◆ **PROBLEM TO SOLVE**:
Below is a block of entries; repeat exactly the lines starting at the line that contains "[logo-delta-resistel] (186, 46)" and ending at the line that contains "Mountain View, 94043 (846, 418)", both included.

(Beginning of SUPPLIED INFORMATION)

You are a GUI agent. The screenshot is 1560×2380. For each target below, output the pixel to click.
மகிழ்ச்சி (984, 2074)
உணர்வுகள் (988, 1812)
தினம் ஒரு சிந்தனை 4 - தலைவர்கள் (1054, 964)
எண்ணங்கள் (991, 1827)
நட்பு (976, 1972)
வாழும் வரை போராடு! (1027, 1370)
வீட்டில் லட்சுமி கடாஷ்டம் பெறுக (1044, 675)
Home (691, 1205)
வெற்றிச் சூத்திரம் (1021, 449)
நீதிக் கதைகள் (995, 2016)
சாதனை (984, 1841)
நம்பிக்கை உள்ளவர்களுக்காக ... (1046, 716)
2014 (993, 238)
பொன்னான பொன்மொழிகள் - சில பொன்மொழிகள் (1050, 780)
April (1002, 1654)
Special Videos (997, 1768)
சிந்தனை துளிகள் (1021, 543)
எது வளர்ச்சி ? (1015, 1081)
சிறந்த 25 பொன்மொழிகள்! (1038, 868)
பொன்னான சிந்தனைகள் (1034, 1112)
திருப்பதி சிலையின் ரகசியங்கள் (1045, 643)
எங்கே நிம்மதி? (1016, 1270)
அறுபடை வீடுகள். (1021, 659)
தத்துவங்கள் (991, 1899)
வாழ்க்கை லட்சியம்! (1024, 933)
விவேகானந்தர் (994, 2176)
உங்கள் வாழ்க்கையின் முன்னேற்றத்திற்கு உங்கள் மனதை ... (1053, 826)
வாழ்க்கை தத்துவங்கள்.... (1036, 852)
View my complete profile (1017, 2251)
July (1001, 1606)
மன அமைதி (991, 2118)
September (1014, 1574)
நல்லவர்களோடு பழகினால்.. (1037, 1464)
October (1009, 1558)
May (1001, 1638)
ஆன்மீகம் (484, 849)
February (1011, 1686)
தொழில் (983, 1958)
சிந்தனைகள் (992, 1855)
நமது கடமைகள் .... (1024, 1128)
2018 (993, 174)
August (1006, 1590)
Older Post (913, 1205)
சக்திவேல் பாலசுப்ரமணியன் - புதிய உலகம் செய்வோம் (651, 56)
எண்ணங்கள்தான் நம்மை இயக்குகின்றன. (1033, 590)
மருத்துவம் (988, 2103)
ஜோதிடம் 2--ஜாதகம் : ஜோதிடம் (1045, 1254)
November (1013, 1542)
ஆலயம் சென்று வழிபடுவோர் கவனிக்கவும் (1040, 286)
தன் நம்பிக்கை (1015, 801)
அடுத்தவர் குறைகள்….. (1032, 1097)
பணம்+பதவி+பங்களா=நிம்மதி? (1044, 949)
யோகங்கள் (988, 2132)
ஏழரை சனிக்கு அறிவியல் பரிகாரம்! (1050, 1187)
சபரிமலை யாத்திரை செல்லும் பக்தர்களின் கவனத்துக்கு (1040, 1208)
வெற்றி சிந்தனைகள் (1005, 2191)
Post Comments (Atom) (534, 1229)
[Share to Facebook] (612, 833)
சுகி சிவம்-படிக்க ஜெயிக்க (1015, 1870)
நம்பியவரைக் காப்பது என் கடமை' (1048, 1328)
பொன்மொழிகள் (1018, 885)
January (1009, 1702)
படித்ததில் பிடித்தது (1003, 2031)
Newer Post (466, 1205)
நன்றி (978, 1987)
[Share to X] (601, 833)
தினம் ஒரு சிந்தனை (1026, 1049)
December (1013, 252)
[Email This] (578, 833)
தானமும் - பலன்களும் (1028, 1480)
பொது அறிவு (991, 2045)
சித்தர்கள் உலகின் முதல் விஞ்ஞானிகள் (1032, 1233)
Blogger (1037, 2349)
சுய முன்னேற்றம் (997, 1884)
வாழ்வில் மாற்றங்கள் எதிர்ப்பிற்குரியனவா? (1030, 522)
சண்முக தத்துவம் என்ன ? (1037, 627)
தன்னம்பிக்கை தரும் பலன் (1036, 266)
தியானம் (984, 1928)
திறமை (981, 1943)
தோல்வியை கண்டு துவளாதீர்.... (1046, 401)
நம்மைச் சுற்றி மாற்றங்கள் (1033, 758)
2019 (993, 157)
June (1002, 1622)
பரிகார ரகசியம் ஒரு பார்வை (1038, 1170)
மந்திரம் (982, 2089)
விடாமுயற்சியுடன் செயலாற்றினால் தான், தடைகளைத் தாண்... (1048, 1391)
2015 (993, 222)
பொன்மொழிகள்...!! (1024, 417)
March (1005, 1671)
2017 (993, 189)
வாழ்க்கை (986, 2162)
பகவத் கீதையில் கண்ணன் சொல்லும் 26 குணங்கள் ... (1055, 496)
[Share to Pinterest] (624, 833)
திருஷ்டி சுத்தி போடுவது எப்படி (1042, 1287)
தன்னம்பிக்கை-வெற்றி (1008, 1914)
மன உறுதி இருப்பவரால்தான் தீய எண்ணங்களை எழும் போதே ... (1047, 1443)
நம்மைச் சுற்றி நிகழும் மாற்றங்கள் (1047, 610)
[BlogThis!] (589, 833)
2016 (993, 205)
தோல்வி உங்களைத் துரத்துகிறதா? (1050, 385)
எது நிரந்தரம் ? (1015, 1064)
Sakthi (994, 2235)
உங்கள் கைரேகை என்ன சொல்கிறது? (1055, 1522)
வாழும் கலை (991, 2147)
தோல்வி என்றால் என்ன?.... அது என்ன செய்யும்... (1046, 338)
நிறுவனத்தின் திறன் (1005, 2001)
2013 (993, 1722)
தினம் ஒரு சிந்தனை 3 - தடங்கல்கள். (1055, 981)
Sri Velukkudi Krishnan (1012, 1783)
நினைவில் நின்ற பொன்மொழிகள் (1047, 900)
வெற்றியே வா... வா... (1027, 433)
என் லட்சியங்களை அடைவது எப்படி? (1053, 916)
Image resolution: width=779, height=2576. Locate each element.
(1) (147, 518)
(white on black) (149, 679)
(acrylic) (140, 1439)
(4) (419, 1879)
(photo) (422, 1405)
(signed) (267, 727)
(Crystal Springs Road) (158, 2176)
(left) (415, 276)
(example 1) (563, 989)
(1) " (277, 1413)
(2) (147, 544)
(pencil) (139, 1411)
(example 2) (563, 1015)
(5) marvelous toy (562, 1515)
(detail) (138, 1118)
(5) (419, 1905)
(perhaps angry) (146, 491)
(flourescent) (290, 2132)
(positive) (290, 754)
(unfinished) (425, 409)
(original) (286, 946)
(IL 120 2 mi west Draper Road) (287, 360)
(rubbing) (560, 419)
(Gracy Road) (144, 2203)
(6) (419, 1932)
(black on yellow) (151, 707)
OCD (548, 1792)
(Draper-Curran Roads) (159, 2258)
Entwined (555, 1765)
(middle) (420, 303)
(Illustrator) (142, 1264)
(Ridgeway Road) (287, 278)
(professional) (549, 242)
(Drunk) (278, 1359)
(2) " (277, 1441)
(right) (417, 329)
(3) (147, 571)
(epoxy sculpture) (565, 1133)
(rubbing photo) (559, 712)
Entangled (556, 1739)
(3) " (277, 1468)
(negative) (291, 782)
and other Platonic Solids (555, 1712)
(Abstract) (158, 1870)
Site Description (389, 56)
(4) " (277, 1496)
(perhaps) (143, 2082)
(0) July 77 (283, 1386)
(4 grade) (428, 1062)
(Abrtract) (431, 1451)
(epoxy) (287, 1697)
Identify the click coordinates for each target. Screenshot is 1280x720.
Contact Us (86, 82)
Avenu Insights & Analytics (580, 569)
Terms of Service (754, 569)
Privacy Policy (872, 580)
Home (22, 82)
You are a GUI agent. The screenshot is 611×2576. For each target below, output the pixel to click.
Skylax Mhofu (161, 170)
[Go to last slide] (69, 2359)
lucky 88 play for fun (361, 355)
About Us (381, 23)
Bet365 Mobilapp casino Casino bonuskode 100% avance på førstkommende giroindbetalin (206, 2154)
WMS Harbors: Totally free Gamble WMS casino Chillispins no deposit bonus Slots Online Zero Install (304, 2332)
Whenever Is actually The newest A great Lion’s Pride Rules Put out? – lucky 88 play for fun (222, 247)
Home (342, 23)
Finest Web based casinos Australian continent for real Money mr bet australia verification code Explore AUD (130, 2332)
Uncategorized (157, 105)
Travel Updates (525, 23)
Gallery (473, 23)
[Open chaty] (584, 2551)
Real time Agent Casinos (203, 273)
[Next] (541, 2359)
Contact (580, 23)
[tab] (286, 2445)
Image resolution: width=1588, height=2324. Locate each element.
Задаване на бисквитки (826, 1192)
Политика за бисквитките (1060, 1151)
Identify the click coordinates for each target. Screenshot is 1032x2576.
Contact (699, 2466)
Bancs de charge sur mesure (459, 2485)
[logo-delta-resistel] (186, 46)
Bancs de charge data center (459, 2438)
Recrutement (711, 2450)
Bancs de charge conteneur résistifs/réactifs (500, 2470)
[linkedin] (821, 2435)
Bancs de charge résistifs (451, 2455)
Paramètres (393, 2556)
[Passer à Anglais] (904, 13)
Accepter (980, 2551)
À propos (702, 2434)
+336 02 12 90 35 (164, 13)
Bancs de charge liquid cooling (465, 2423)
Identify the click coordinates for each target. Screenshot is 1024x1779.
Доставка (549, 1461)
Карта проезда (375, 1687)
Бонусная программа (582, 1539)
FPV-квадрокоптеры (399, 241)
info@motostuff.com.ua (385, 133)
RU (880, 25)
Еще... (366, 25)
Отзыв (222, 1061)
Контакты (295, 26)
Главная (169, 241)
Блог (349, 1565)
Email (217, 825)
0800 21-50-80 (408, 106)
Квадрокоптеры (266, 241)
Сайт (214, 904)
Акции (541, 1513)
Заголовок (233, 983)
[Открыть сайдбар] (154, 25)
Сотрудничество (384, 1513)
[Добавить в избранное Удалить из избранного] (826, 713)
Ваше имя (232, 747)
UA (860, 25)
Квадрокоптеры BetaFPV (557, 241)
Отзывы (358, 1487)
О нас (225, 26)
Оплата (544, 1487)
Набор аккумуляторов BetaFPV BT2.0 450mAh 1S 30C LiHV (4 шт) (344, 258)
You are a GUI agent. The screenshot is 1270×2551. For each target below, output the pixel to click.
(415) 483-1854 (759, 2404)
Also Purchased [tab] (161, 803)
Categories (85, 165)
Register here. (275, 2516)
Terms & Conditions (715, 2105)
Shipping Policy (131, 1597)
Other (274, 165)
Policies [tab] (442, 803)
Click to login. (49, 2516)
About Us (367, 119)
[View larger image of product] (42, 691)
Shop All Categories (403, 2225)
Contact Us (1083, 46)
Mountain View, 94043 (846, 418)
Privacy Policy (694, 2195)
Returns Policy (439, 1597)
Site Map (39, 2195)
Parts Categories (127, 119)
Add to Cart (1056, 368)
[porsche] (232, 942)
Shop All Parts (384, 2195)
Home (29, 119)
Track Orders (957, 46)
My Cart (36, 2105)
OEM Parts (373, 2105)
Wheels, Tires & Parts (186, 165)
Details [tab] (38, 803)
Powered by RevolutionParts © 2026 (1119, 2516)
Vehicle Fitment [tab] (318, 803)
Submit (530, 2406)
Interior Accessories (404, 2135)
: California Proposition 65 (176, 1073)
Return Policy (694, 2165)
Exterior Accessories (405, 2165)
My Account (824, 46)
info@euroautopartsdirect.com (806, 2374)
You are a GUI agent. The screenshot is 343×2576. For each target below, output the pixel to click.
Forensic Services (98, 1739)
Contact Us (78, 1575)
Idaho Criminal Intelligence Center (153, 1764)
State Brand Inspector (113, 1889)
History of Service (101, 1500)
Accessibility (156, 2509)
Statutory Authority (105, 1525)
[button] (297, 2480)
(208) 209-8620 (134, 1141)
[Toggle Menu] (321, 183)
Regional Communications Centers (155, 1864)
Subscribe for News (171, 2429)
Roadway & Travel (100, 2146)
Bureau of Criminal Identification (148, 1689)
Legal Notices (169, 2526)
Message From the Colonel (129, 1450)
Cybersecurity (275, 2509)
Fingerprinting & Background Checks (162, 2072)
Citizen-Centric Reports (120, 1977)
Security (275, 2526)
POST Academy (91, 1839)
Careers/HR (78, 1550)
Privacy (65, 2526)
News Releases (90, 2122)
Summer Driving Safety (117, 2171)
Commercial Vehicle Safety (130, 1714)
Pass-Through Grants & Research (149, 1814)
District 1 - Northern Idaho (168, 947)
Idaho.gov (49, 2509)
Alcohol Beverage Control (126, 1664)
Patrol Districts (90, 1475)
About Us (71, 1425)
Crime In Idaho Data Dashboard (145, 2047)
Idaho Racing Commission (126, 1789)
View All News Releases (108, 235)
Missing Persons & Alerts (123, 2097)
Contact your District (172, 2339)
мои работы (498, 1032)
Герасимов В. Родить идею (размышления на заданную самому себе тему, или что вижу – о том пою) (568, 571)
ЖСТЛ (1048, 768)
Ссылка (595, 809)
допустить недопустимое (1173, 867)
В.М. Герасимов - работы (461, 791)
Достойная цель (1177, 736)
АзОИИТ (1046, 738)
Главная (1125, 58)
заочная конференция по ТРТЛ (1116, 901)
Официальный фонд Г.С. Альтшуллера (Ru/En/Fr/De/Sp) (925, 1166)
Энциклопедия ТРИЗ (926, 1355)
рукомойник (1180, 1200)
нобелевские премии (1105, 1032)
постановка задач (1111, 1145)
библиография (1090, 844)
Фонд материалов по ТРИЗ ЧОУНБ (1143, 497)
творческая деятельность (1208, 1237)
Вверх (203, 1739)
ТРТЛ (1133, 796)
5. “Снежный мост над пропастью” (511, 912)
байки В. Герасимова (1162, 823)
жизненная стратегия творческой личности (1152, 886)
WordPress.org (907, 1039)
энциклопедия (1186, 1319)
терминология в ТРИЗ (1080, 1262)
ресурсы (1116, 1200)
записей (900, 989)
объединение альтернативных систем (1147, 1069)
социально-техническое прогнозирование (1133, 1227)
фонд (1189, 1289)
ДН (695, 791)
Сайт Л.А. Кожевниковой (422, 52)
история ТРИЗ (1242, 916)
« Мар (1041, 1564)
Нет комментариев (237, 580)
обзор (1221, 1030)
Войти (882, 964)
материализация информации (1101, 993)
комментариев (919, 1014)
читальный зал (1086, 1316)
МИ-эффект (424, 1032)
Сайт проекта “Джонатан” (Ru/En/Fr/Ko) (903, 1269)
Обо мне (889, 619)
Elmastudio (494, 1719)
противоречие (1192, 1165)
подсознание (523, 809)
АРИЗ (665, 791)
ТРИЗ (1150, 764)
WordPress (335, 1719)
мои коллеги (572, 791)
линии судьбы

(End of SUPPLIED INFORMATION)

◆ **OUTPUT**:
[logo-delta-resistel] (186, 46)
Bancs de charge data center (459, 2438)
Recrutement (711, 2450)
Bancs de charge conteneur résistifs/réactifs (500, 2470)
[linkedin] (821, 2435)
Bancs de charge résistifs (451, 2455)
Paramètres (393, 2556)
[Passer à Anglais] (904, 13)
Accepter (980, 2551)
À propos (702, 2434)
+336 02 12 90 35 (164, 13)
Bancs de charge liquid cooling (465, 2423)
Identify the click coordinates for each target. Screenshot is 1024x1779.
Доставка (549, 1461)
Карта проезда (375, 1687)
Бонусная программа (582, 1539)
FPV-квадрокоптеры (399, 241)
info@motostuff.com.ua (385, 133)
RU (880, 25)
Еще... (366, 25)
Отзыв (222, 1061)
Контакты (295, 26)
Главная (169, 241)
Блог (349, 1565)
Email (217, 825)
0800 21-50-80 (408, 106)
Квадрокоптеры (266, 241)
Сайт (214, 904)
Акции (541, 1513)
Заголовок (233, 983)
[Открыть сайдбар] (154, 25)
Сотрудничество (384, 1513)
[Добавить в избранное Удалить из избранного] (826, 713)
Ваше имя (232, 747)
UA (860, 25)
Квадрокоптеры BetaFPV (557, 241)
Отзывы (358, 1487)
О нас (225, 26)
Оплата (544, 1487)
Набор аккумуляторов BetaFPV BT2.0 450mAh 1S 30C LiHV (4 шт) (344, 258)
You are a GUI agent. The screenshot is 1270×2551. For each target below, output the pixel to click.
(415) 483-1854 (759, 2404)
Also Purchased [tab] (161, 803)
Categories (85, 165)
Register here. (275, 2516)
Terms & Conditions (715, 2105)
Shipping Policy (131, 1597)
Other (274, 165)
Policies [tab] (442, 803)
Click to login. (49, 2516)
About Us (367, 119)
[View larger image of product] (42, 691)
Shop All Categories (403, 2225)
Contact Us (1083, 46)
Mountain View, 94043 (846, 418)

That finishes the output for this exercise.